▸ **Aim of the exercise**: Present each line of the entries below that holds the word "click".
[Task material — start]
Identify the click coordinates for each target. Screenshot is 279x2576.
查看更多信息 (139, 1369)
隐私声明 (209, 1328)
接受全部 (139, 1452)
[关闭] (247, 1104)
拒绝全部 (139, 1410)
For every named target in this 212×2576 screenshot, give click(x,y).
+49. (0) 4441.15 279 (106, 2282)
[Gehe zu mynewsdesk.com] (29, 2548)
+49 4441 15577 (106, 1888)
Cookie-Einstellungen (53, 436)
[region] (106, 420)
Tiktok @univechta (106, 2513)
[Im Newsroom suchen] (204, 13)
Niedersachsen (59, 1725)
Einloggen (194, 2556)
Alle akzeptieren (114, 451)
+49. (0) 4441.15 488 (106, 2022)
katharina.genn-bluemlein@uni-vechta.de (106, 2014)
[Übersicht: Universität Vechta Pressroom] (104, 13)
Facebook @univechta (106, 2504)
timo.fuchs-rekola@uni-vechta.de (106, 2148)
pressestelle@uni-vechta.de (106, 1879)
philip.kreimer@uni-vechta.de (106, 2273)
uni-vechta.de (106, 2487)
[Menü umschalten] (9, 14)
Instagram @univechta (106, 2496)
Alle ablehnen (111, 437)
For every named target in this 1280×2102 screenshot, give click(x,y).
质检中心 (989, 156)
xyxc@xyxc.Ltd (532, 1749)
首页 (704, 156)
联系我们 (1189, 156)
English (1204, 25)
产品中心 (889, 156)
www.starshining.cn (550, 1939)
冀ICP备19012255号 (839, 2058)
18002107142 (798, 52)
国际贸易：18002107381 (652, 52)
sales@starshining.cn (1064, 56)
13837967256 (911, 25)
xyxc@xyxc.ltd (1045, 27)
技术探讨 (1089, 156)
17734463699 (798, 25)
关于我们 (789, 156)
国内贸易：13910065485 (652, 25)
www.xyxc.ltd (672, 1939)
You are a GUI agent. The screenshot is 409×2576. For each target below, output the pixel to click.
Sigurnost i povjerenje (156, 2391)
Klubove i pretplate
[Task material — finish]
▸ **Problem solution**:
Identify the click coordinates for each target. Screenshot is 279x2576.
For every named target in this 212×2576 screenshot, give click(x,y).
For every named target in this 1280×2102 screenshot, give click(x,y).
You are a GUI agent. The screenshot is 409×2576. For each target below, output the pixel to click.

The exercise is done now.